Los aviones que bombardean la Plaza de Mayo son también la expresión de un profundo odio de clase: el pueblo, durante el primer peronismo, había comenzado a ocupar el centro de la escena política; las mujeres, individual y colectivamente, se incorporaron también a la vida política de la mano de esa figura intragable para la élite que fue Eva Duarte de Perón; las plazas, los cines, el teatro, la cultura, los lugares de veraneo, las Universidades, comenzaron a llenarse de pueblo. Para la élite, tradicional beneficiaria de un país para pocos, la “negrada”, el “aluvión zoológico” que ahora consumía, disfrutaba, iba al cine y se mostraba orgulloso por las calles se volvió una imagen insoportable.
Si no se los podía derrotar por el voto, pues bien, no estaba mal bombardearlos: 9.500 kg de bombas, bombas de fragmentación de trotyl, miles de balas 7,62 y 20 mm sobre la población pacíficamente reunida… El piloto de la marina Carlos Enrique Carus es el último que debe pasar sobre la plaza… Ya no tiene bombas ni balas, pero en su odio antipopular arroja sobre la gente reunida los tanques de repuesto llenos de combustible: cientos de litros transforman la plaza en un infierno de fuego y decenas de trabajadores mueren incinerados.
Una de las enseñanzas más nefastas que dejaron los bombardeos del 16 de junio fue la de la impunidad de los represores.

**Registros de datos**:
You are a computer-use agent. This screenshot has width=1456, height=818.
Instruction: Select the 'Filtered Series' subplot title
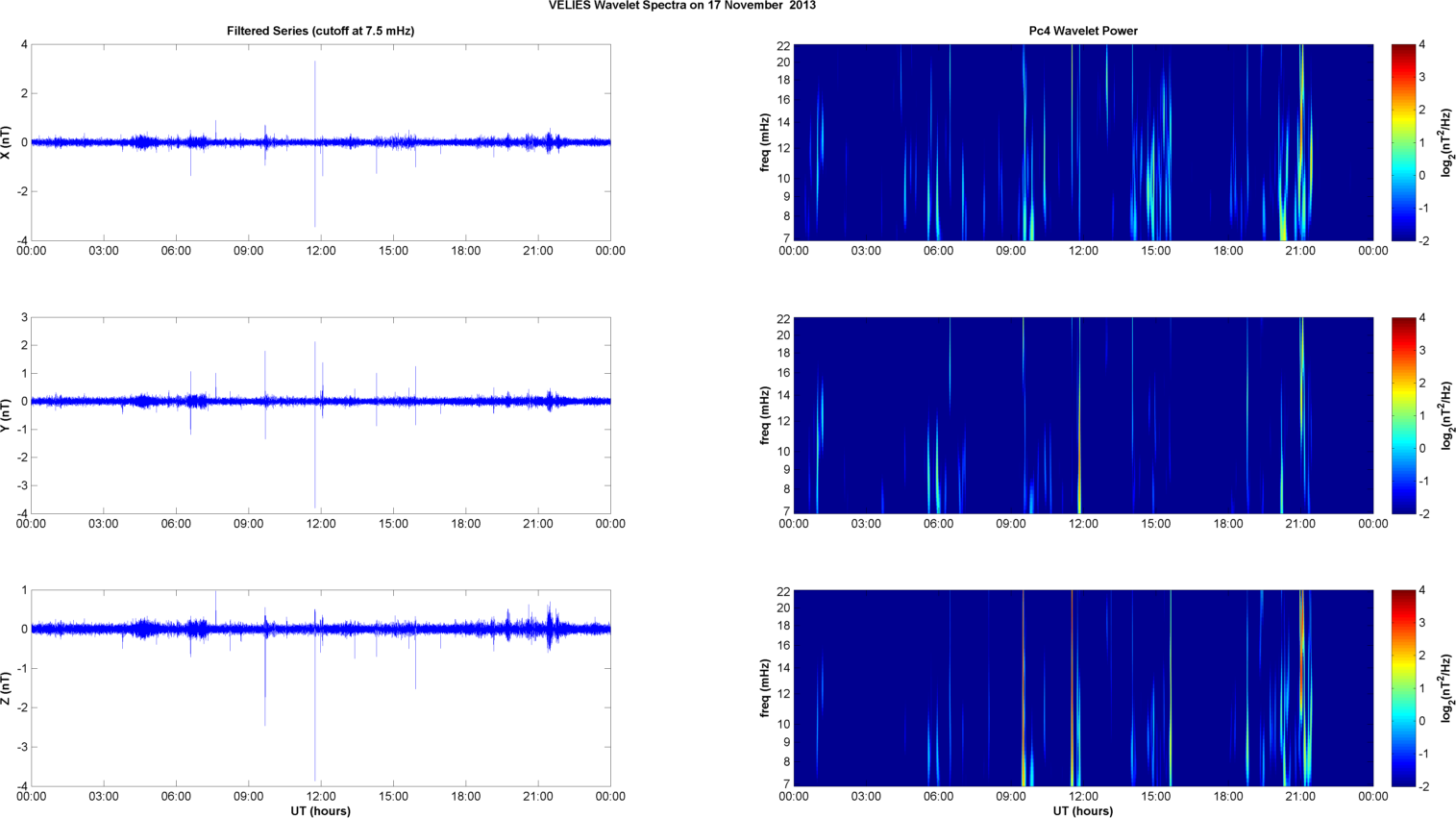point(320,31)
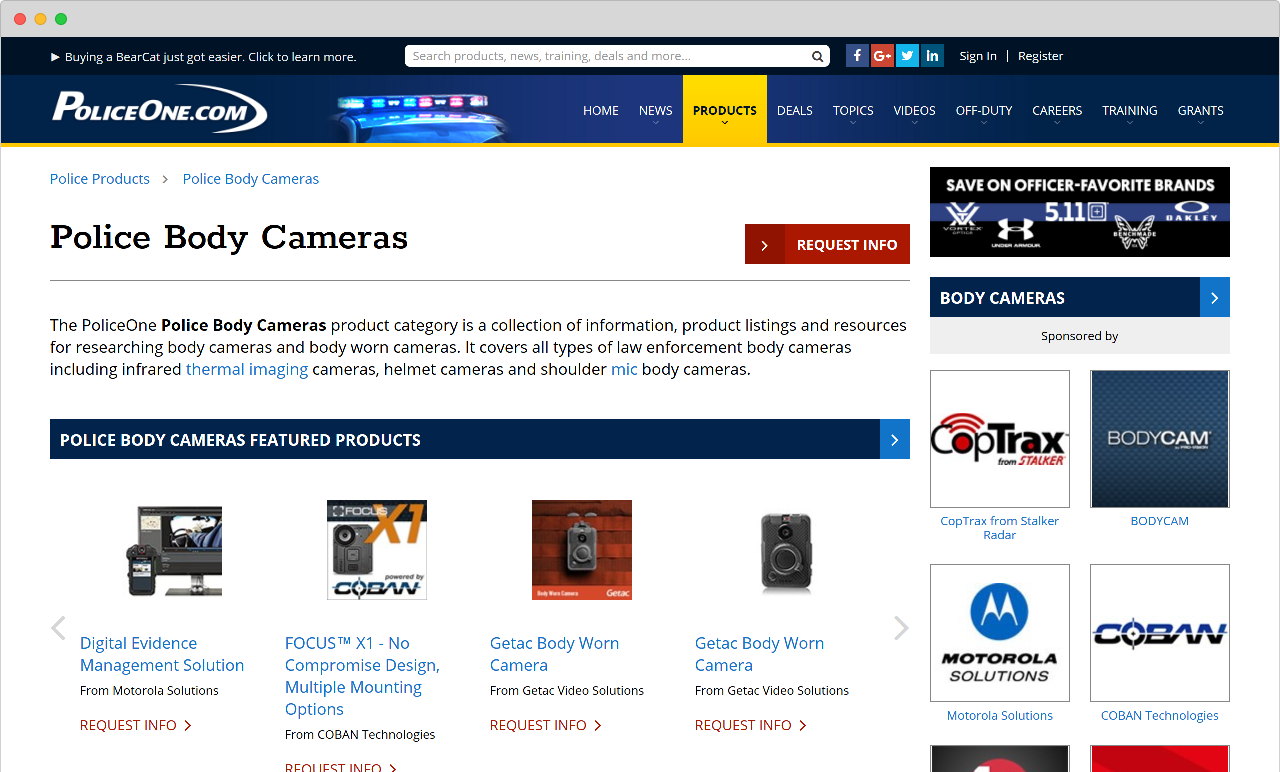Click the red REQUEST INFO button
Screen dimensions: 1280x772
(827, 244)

--

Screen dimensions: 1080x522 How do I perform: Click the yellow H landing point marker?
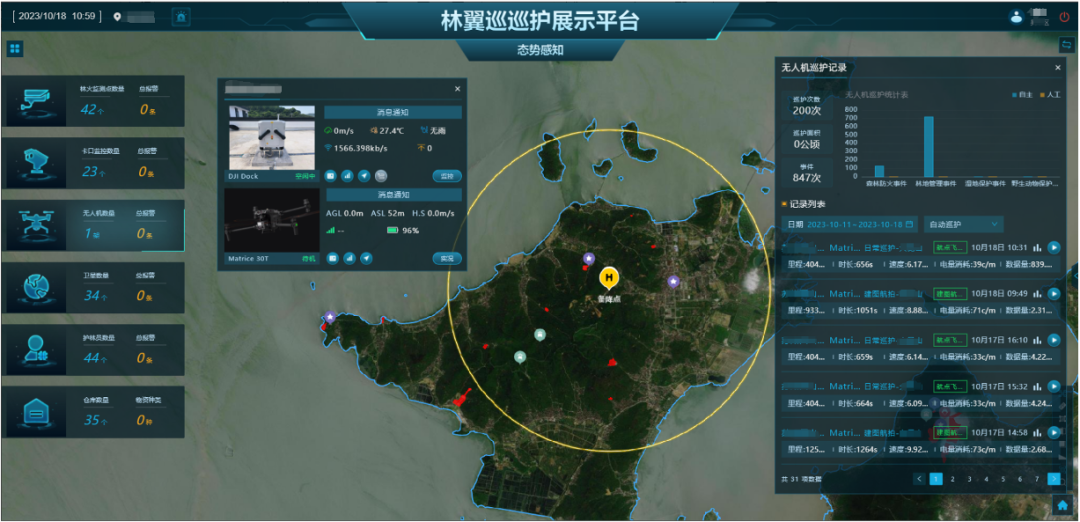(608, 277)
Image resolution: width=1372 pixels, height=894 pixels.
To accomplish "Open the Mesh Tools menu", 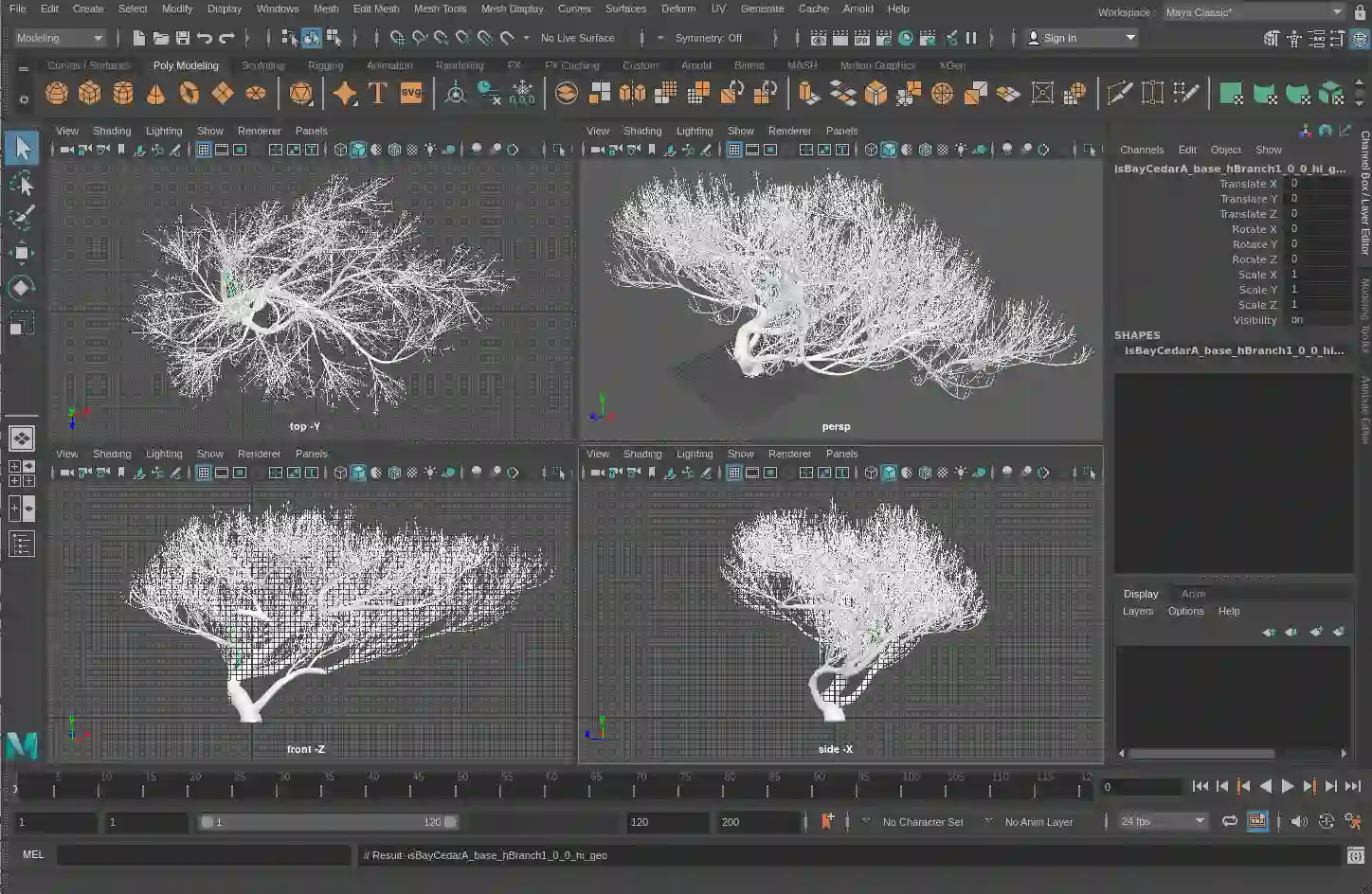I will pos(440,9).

...

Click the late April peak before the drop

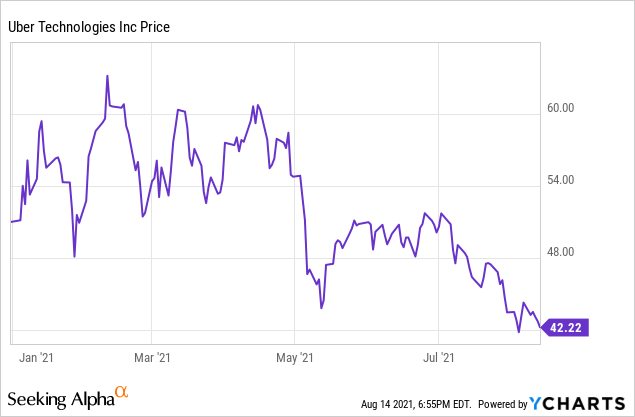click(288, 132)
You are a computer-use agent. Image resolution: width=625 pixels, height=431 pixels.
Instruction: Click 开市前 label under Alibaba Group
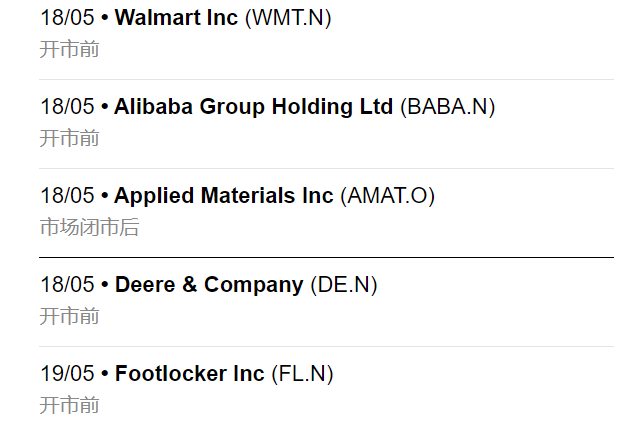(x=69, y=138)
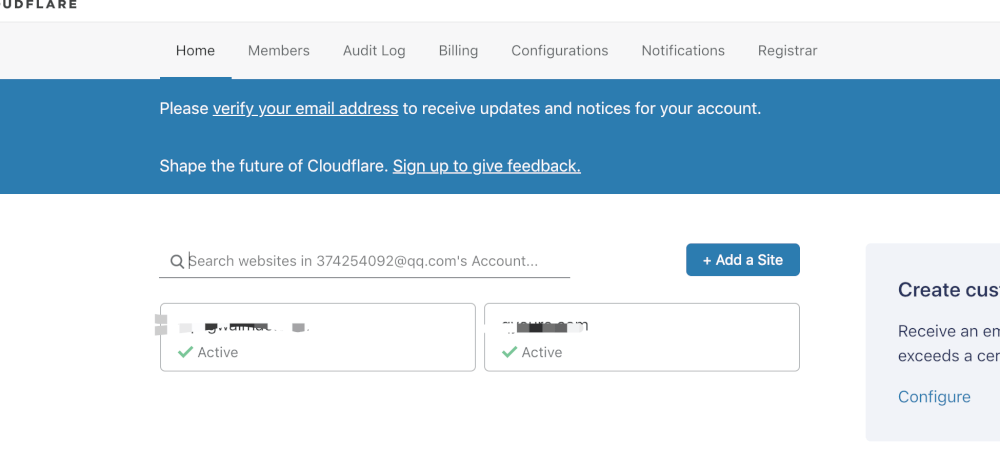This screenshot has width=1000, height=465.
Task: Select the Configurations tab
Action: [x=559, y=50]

**Tareas y ejercicios**:
• 1. Reproduce sin cambios el pasaje del fragmento sobre el bombardeo de la Plaza de Mayo. Empieza en las palabras que contienen "Si no se los" y termina después de "trabajadores mueren incinerados.".
• 2. Responde según el fragmento sobre el bombardeo de la Plaza de Mayo:
(a) ¿A qué figura se presenta como intragable para la élite?
(b) ¿Cuántos kilogramos de bombas se mencionan?
(c) ¿Qué arroja sobre la gente el piloto Carlos Enrique Carus cuando ya no tiene bombas ni balas?

**Clave de respuestas**:
• 1.
Si no se los podía derrotar por el voto, pues bien, no estaba mal bombardearlos: 9.500 kg de bombas, bombas de fragmentación de trotyl, miles de balas 7,62 y 20 mm sobre la población pacíficamente reunida… El piloto de la marina Carlos Enrique Carus es el último que debe pasar sobre la plaza… Ya no tiene bombas ni balas, pero en su odio antipopular arroja sobre la gente reunida los tanques de repuesto llenos de combustible: cientos de litros transforman la plaza en un infierno de fuego y decenas de trabajadores mueren incinerados.

• 2.
(a) Eva Duarte de Perón.
(b) 9.500 kg.
(c) Los tanques de repuesto llenos de combustible.